S2: E3 Opened Doors
"When one door of happiness closes, another opens; but often we look so long at the closed door that we do not see the one which has opened for us." - Helen Keller
For most of my life, I have had a hard time being present. I often look in the past and say, "Awww, this happened a year ago today," and other things like that. While it's important to remember all the good times and cherished memories, we have to be grateful for what is happening in the moment as well. Because each tick of the second hand on a clock is time we will never get back.
My self confidence lacks a lot of the time. I convince myself that people don't like me when I very well know they do. I sometimes feel left out or even unappreciated. Me saying all this is not a cry for compliments, just being open to what goes on in my mind. Many doors in my life have closed unexpectedly and I may never understand why. They hurt and always will, and cause me to be afraid to open new ones.
But here's the thing, doors open no matter what. As the quote states above, we spend too much time looking in the past that we may not even notice when they do. We live in a society that is so focused on technology and comparing to the happy things other people are posting. While just looking at these things, new doors could be available to us and we don't even know it.
Two days ago I turned 28. I am not saying that turning 28 has changed me, but I do feel this new sense of self, an opened door, if you will. I just know that THIS year is going to be a good year. Luckily, my birthday falls in the first month of the new year, so I actually have a whole calendar the same age, minus 19 days, haha. Since the pandemic started last March, this was my turn to experience a quarantine birthday. But they are much harder to celebrate in the winter. Too cold to do anything outside or have a parade and no one to hang out with because it's not safe to do so indoors... but I made the best of it.
I bring this up because of all the eye opening virtual love I received! My mailbox was full of cards (and my new license!), there were a couple of packages on my steps, I woke up to a phone full of texts from close friends as well as people I haven't talked to in a while, and received some very generous unexpected gifts. I took all of this in and realized how much people truly care about and love me. Everyone took time out of THEIR day to say or do something special for ME. It all meant the world to me. On a day where I wanted nothing more than to be with people, but wasn't able to, I was still surrounded by love.
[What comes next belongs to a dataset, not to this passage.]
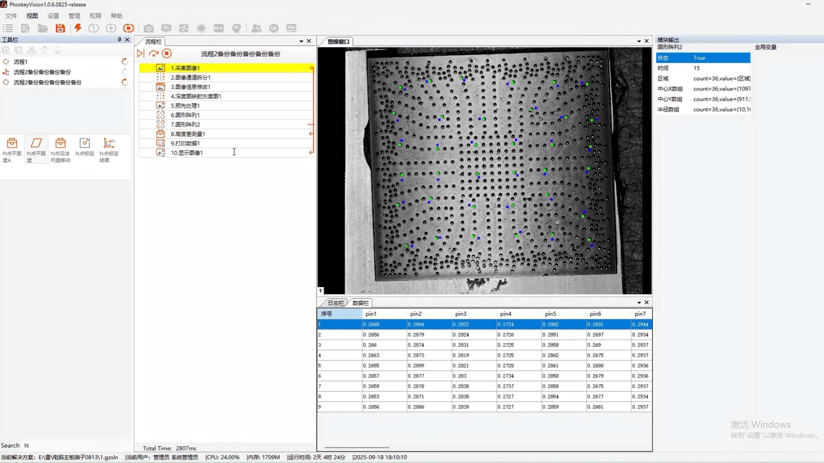Open the PLC communication icon

(219, 28)
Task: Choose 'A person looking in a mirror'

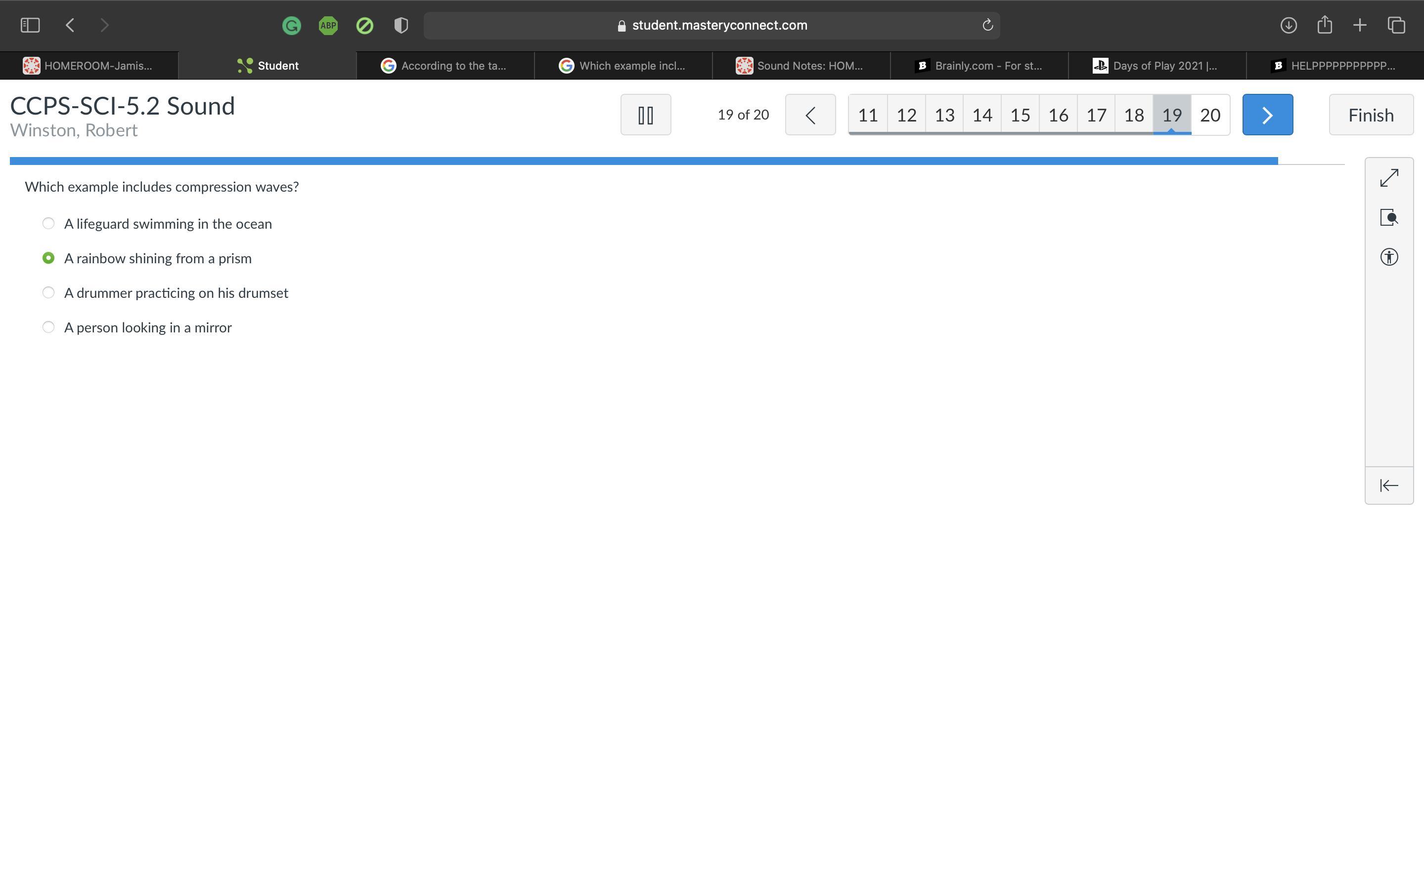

Opened doors are all around us. We just have take the time to see them.
Thank you to EVERYONE who made my winter quarantine birthday special.
-mvm-
Darlin, I feel your blogs help me to learn about the inner you.
ReplyDeleteThank you, for your honesty and care. Care to open so that others can hear your voice.
Not that this alters your truth yet one can spend a life time with a parent, and never experience love. Your parent's life was cut short, yet for those few years you experienced love.
Keep opening your doors my dear and feel the love you receive daily. Your mother is one of the most caring, loving, giving, considerate persons ever....and she is your parent. I know you are aware of this blessing AND she is here now.!!! That is one open door to cherish.